Spróbuję podzielić się swoimi doświadczeniami na temat tego, jak wdrożyliśmy Dockera i co się w rezultacie wydarzyło.


Skrypty napisane samodzielnie

Początkowo istniały skrypty bash, które wdrażały archiwa jar na wymaganych komputerach. Procesem tym zarządzał Jenkins. To zadziałało pomyślnie, ponieważ samo archiwum jar jest już zestawem zawierającym klasy, zasoby, a nawet konfigurację. Jeśli włożysz w to wszystko maksymalnie, to rozwinięcie tego w skrypt nie jest najtrudniejszą rzeczą, jakiej potrzebujesz

Skrypty mają jednak kilka wad:

  • skrypty są zwykle pisane w pośpiechu i dlatego są tak prymitywne, że zawierają tylko jeden najlepszy scenariusz.
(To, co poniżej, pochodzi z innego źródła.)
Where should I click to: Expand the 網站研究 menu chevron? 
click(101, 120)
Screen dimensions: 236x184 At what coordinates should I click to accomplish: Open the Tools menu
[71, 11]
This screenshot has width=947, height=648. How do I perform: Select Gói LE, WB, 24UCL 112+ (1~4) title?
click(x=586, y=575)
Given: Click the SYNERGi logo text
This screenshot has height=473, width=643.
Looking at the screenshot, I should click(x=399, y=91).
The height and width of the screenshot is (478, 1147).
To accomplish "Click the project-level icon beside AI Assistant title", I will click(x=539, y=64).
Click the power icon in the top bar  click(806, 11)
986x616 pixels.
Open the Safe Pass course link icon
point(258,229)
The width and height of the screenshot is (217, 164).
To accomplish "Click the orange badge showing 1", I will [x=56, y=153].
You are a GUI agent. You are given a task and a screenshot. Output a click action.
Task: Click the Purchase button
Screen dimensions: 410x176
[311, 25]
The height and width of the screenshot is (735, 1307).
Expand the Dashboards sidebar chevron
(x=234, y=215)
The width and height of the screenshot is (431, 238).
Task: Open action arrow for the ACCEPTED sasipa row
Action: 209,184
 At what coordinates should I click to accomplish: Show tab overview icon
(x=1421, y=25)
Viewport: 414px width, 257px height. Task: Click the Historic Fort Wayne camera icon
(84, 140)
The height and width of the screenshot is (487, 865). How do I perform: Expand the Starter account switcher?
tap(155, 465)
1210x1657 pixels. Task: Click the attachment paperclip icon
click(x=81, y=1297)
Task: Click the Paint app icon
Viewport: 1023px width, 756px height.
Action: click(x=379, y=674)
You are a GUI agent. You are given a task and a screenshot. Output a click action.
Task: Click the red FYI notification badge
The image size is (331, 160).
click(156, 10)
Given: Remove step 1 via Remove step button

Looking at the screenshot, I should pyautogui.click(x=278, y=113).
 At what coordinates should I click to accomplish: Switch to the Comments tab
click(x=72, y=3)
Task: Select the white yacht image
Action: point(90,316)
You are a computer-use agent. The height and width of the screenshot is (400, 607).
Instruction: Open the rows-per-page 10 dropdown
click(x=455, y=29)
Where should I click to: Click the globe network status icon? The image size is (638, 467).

Ułatwia to fakt, że deweloperowi zależy na szybkiej dostawie, a normalny skrypt wymaga inwestycji przyzwoitej ilości zasobów
  • w związku z poprzednim punktem skrypty nie zawierają procedur dezinstalacyjnych
  • brak ustalonej procedury aktualizacji
  • Kiedy pojawi się nowy produkt, musisz napisać nowy skrypt
  • brak obsługi zależności

Można oczywiście napisać wyrafinowany scenariusz, ale tak jak pisałem powyżej, jest to czas rozwoju, a nie najmniej, a jak wiemy, czasu zawsze jest za mało.

Wszystko to w oczywisty sposób ogranicza zakres zastosowania tej metody wdrażania jedynie do najprostszych systemów. Nadszedł czas, aby to zmienić.


Doker

Ewolucja narzędzi dostarczających, czyli przemyślenia na temat Dockera, deb, jar i nie tylkoW pewnym momencie zaczęły do ​​nas przychodzić świeżo wybite środeczki, kipiące od pomysłów i zachwycone dokerem. No cóż, z flagą w ręku – do dzieła! Były dwie próby. Obydwa się nie powiodły – powiedzmy, ze względu na duże ambicje, ale brak realnego doświadczenia. Czy trzeba było to wymusić i zakończyć w jakikolwiek możliwy sposób? Jest to mało prawdopodobne – zespół musi ewoluować do wymaganego poziomu, zanim będzie mógł korzystać z odpowiednich narzędzi. Dodatkowo, korzystając z gotowych obrazów Dockera, często spotykaliśmy się z tym, że sieć nie działała poprawnie (co mogło być spowodowane zawilgoceniem samego Dockera) lub trudno było rozbudowywać kontenery innych osób.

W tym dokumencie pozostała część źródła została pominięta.